Abagnale also dives into the importance of education when it comes to fighting crime. He says, “Education is a very important tool. Banks need to educate and train their employees. I have found that over my 40 plus years, whether I'm educating FBI agents or whether I'm educating law enforcement or I'm educating bankers, it's the most important tool to fighting crime. I would say the number one thing that banks and financial institutions need to do is a better job of educating their employees so they understand the risk and they understand why those controls are in place to protect both them and their clients.”
Diving deeper into the topic of safety, Abagnale shares his thoughts on passwords and why we need to move away from them. He says, “We will never do away with problems on the internet till we wake up to the fact that passwords are for tree houses. We have got to get rid of passwords. They were invented in 1964 when I was 16 years old and today we are still using passwords. They're the cause of the malware, the ransomware, the breaches, everything. Fortunately, today, we have the technology to eliminate passwords. We can identify an individual from their device with 100% accuracy. I think we have to move ahead to the future. I know people don't like change, but change has to happen. And we have to get rid of passwords if we ever want to get rid of risks.”
Abagnale believes that in today’s world, it all starts with credit worthiness.

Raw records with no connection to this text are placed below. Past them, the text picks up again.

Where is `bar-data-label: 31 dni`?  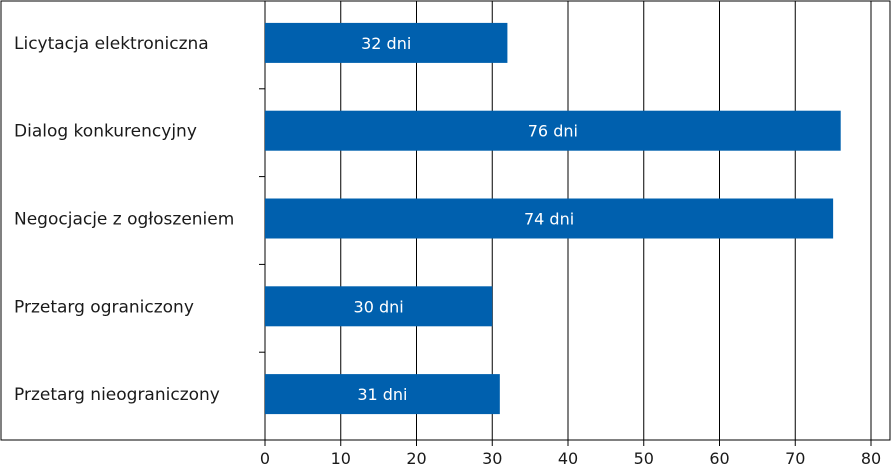 bar-data-label: 31 dni is located at coordinates (382, 394).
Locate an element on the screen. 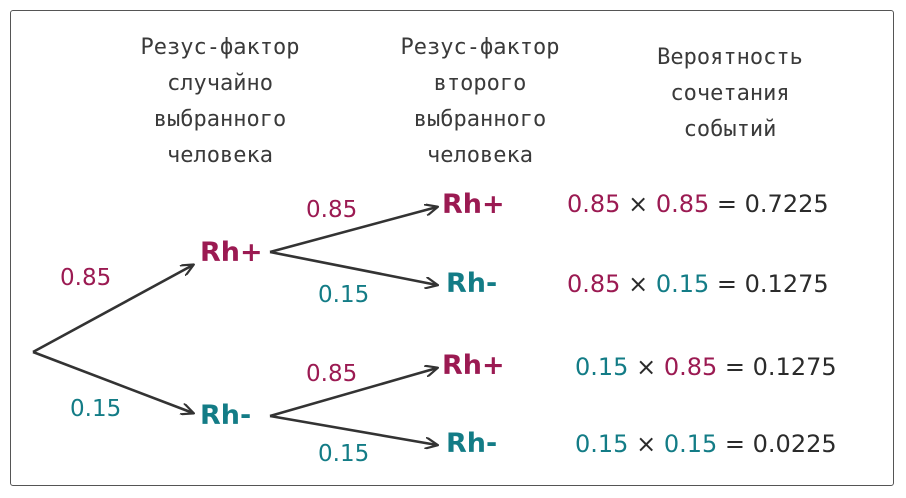 Image resolution: width=906 pixels, height=498 pixels. arrow-root-to-rh-pos is located at coordinates (112, 310).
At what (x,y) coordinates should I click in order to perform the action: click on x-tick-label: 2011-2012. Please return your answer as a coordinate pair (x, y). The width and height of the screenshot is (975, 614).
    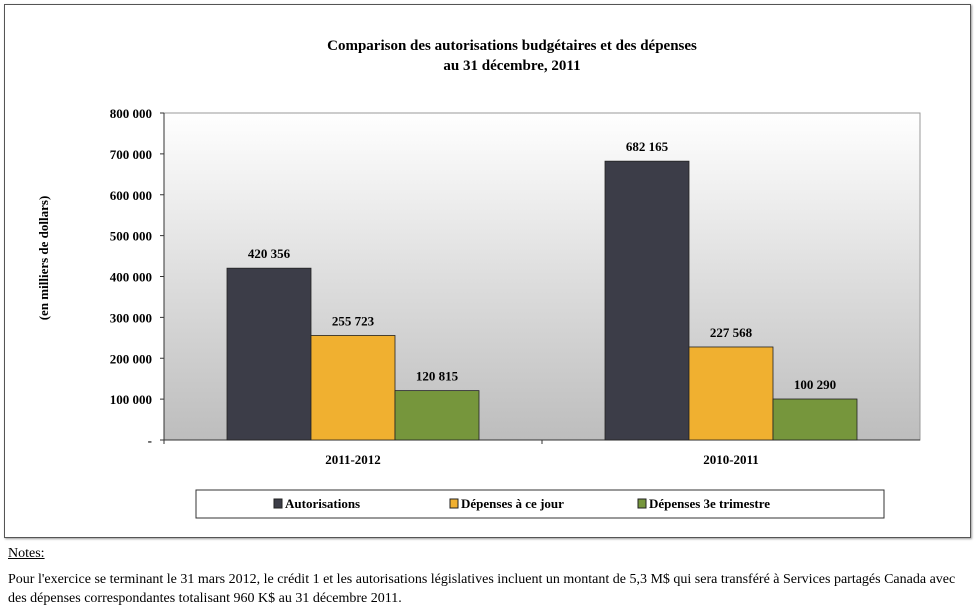
    Looking at the image, I should click on (353, 460).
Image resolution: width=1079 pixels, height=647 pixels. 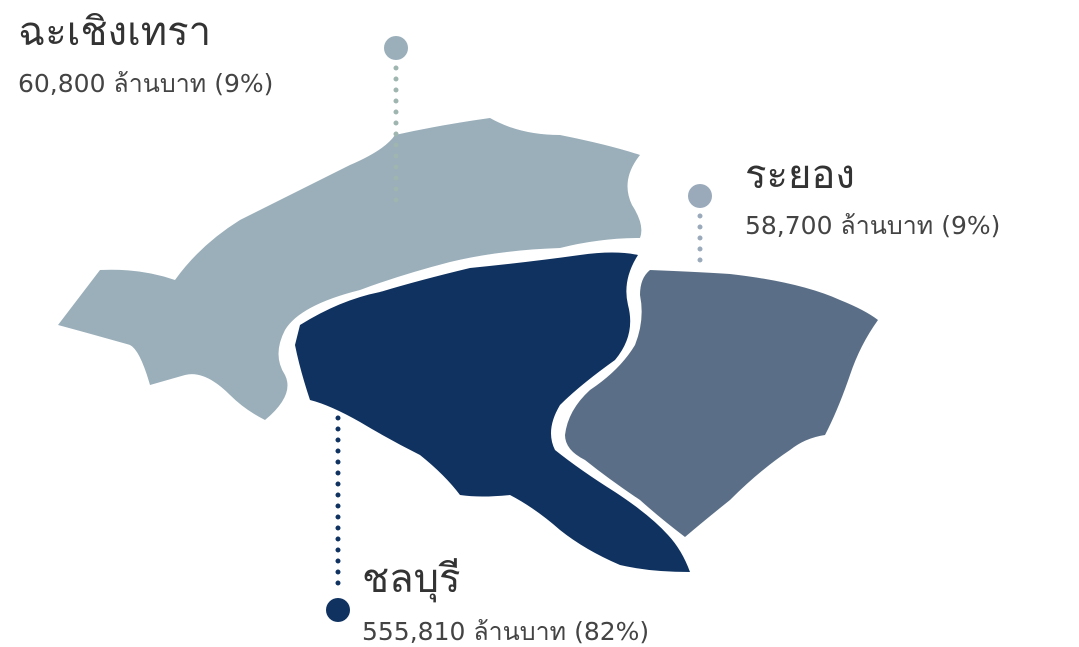 I want to click on region-name: ฉะเชิงเทรา, so click(x=114, y=32).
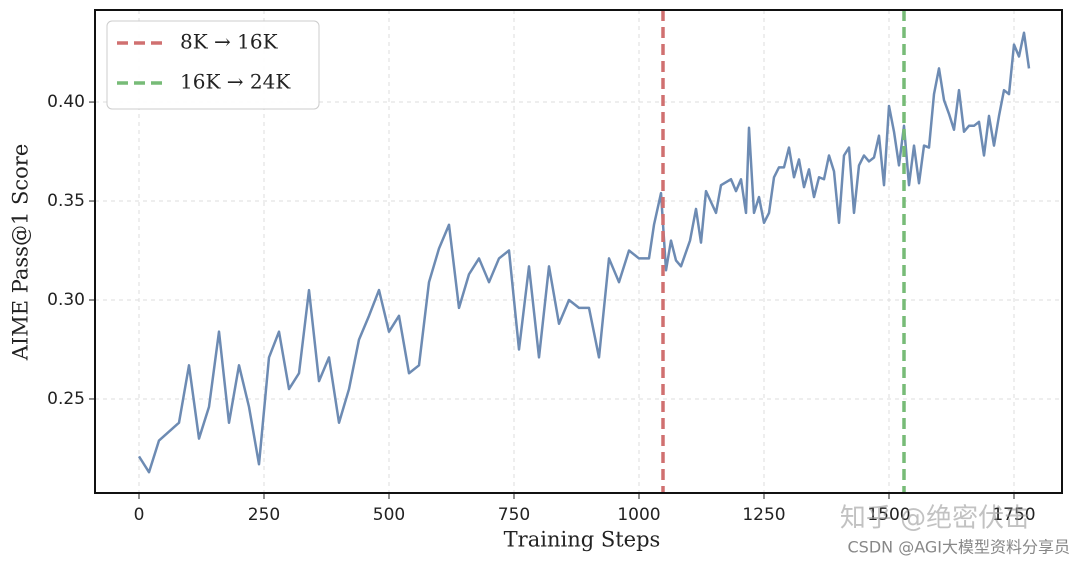 The height and width of the screenshot is (564, 1080). What do you see at coordinates (66, 399) in the screenshot?
I see `y-tick-label: 0.25` at bounding box center [66, 399].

He says, “I try to instill in young people today the importance of learning about how to handle credit. Everything is based on credit. If you apply for a job, they check your credit. If you apply for auto insurance, they check your credit. You apply for life insurance, they check your credit. It’s important to start early, to learn how to build credit in your own name, have a handle on your finances properly, and minimize your risk.
After writing a book, Abagnale says he found that “millennials were scammed more often than seniors, but seniors lost more money. So I think we do a very poor job of educating young people about the risks on the internet. The risks are going down the wrong road, the risks of not understanding how to handle your finances and how to build your credit and build your life.”

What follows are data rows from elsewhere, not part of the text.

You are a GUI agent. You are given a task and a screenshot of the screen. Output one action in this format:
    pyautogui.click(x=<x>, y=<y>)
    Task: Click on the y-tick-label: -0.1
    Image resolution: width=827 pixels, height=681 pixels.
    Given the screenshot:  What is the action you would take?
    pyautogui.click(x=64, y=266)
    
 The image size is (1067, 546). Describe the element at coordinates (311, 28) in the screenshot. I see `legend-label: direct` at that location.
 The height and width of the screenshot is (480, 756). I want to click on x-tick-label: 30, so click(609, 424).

When it comes to preventing breaches, Abagnale believes it all starts with people. He says, “I think of every possible way I would defeat something. And I know that if I can think of it, someone else can think of it. If something's made by a man or a woman, there's a man or a woman who can defeat it. But what you try to do is make it so difficult that they'll go somewhere else. The problem we have today is that we have great technology, but if we don't use it, then it's worthless. Unfortunately, too many corporations and businesses today say, ‘Oh, this could never happen to me. I don't want to spend the money to do it.’ And you're just waiting to be a victim because you will become a victim.”
He later gives a specific example of the Equifax breach. He says, "They failed to update their system. They failed to put the security patches in from Microsoft. So eventually hackers got in and stole 148 million identities and 12 million drivers licenses. I always say that every breach occurs because somebody in that company did something they weren't supposed to do, or somebody in that company failed to do something they were supposed to do. Hackers really don't cause breaches, people do. We update our technology, we keep it updated. And that's the only way we can really stay safe and send the criminal somewhere else. Criminals are not looking for a challenge. They're looking for opportunities.”